Dataset entries:
--- START ---
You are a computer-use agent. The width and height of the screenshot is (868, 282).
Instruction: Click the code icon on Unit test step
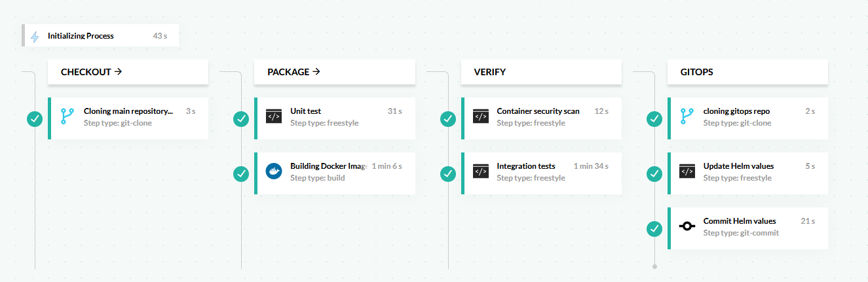click(274, 117)
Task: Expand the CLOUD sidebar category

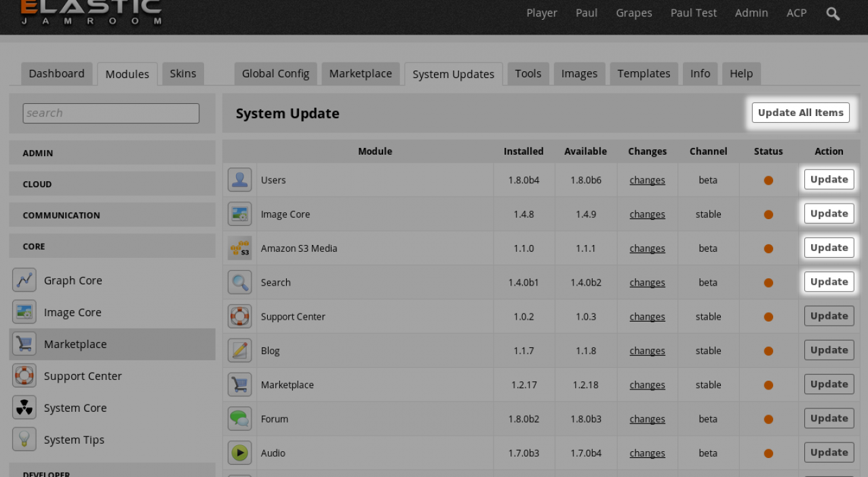Action: 112,184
--- END ---
Your reply should be the full data above, copied exactly, with no pictures in it.

You are a computer-use agent. The width and height of the screenshot is (868, 282).
Instruction: Click the code icon on Unit test step
click(274, 117)
Task: Expand the CLOUD sidebar category

Action: 112,184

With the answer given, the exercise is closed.